# Start of GIVEN RECORDS

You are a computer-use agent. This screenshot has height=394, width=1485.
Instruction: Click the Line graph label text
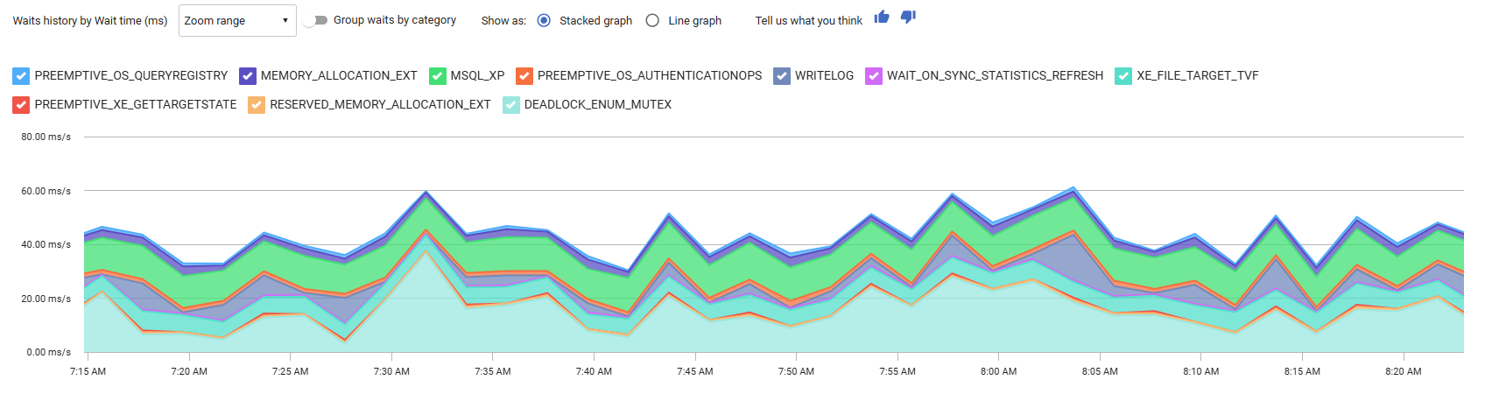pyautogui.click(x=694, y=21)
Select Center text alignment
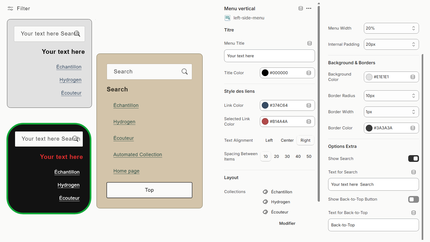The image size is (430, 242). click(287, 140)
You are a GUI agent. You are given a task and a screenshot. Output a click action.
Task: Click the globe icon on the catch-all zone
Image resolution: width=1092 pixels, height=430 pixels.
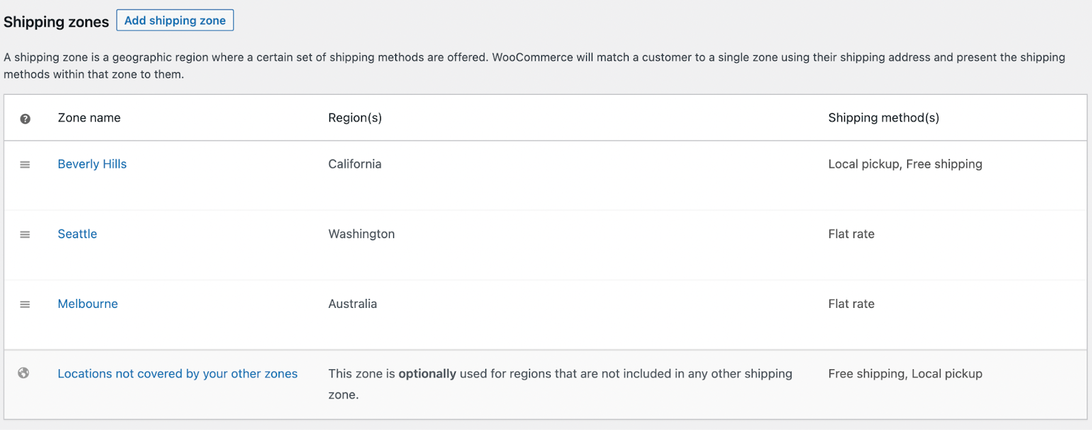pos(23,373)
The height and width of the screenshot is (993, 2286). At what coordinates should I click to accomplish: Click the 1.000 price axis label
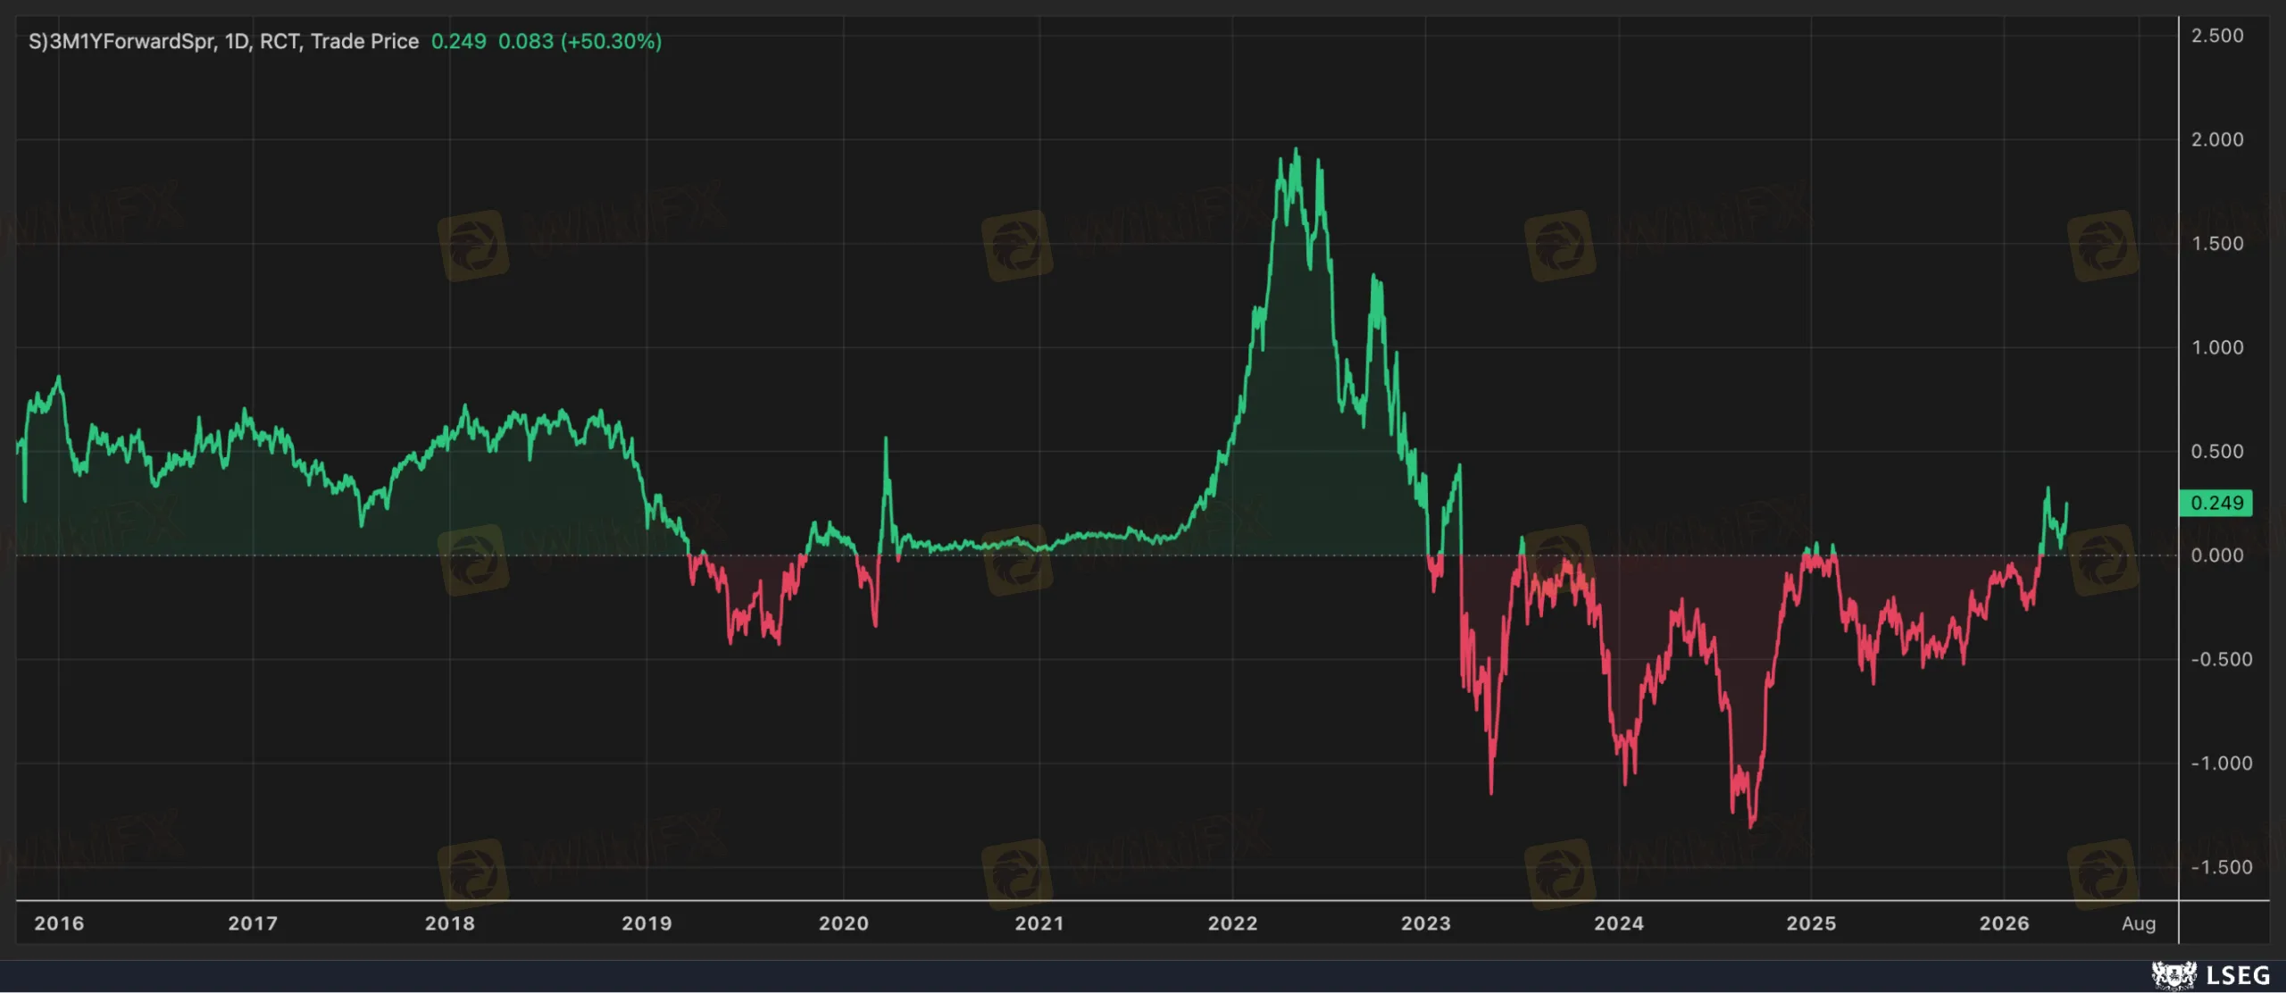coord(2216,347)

# End of GIVEN RECORDS

• [TASK STATEMENT]: Repeat every line of the rows above verbatim, leaving out the pictures.

• [TASK RESULT]:
You are a computer-use agent. This screenshot has height=394, width=1485.
Instruction: Click the Line graph label text
pyautogui.click(x=694, y=21)
Select Center text alignment
The image size is (430, 242). click(287, 140)
You are a GUI agent. You are given a task and a screenshot. Output a click action.
Task: Click the globe icon on the catch-all zone
Image resolution: width=1092 pixels, height=430 pixels.
pos(23,373)
The height and width of the screenshot is (993, 2286). At what coordinates should I click to accomplish: Click the 1.000 price axis label
coord(2216,347)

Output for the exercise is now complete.